Mas muitas vezes me pergunto sobre todos os nomes, vítimas e testemunhos que permanecem ocultos ou enterrados.

Os assassinatos de inúmeras mães, pais, irmãs, irmãos, filhos e filhas do regime do apartheid são importantes, não apenas para aqueles que cuidavam deles, mas com a consciência da sociedade sul -africana como um todo, não importa o quão normalizada a contagem dos mortos se tornasse.

Não está claro quanto tempo esse novo inquérito levará. Espera -se que dure várias semanas, com ex -policiais de segurança, figuras políticas e especialistas forenses testemunhando.

Inicialmente, seis policiais estavam envolvidos nos assassinatos. Todos eles morreram desde então, mas os membros da família do Cradock quatro dizem que altos funcionários que deram as ordens devem ser responsabilizados.

O Estado, no entanto, reluta em pagar os custos legais dos policiais do apartheid implicados nos assassinatos, e isso pode diminuir o processo.
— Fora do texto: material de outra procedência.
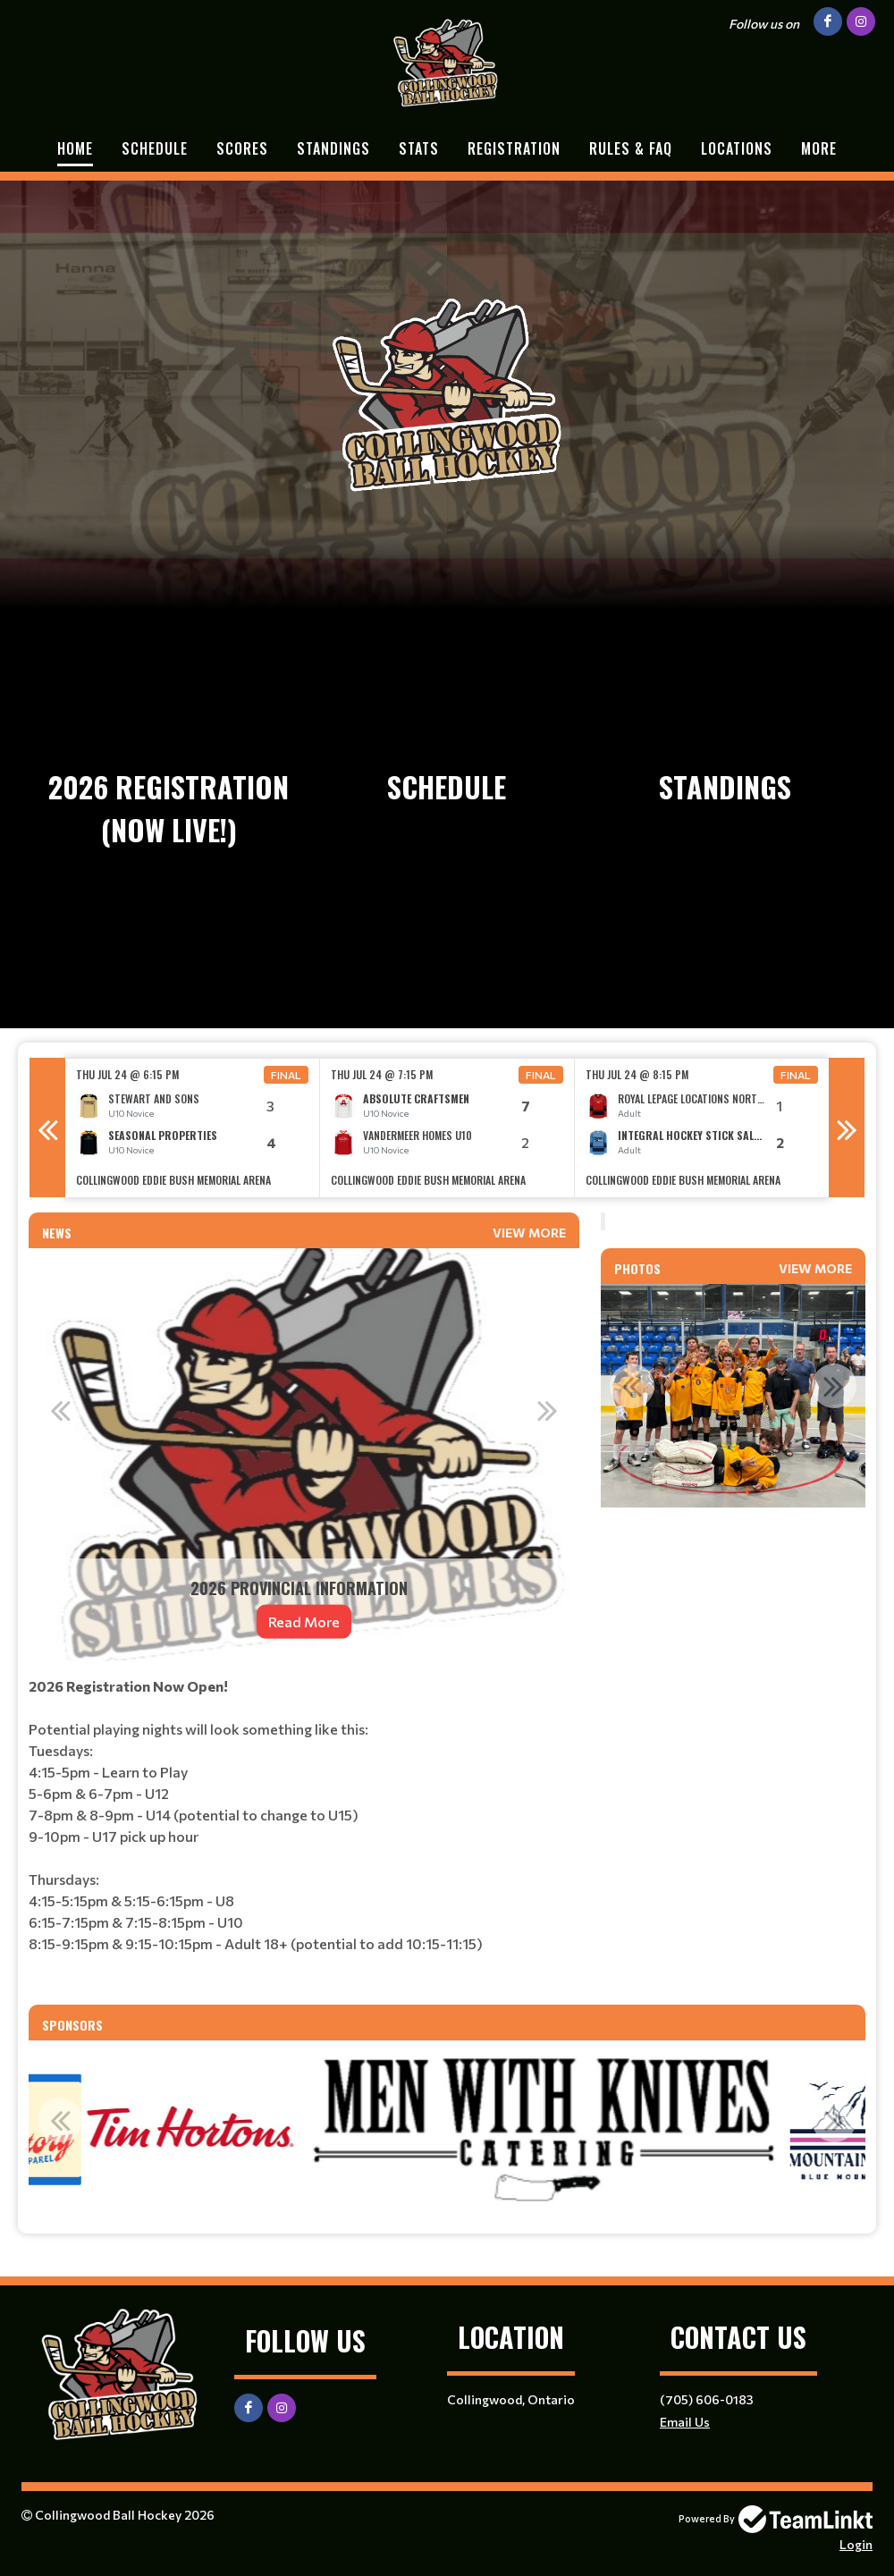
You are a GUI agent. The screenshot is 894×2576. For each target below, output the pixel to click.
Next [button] (846, 1127)
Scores (242, 148)
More (819, 148)
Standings (333, 148)
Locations (736, 148)
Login (856, 2544)
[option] (192, 1128)
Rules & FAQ (630, 148)
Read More (304, 1621)
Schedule (155, 148)
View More (529, 1232)
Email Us (685, 2421)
Enquanto isso, enquanto as famílias esperam respostas sobre o que aconteceu com seus entes queridos e responsabilidade pelos responsáveis, estão tentando fazer as pazes com o passado.

“Eu estive sozinho, tentando criar filhos – filhos sem pai”, disse Nombuyiselo ao Al Jazeera do lado de fora do tribunal sobre os anos desde a morte de seu marido Sicelo. “Os últimos 40 anos foram muito difíceis para mim – emocionalmente e também espiritualmente.”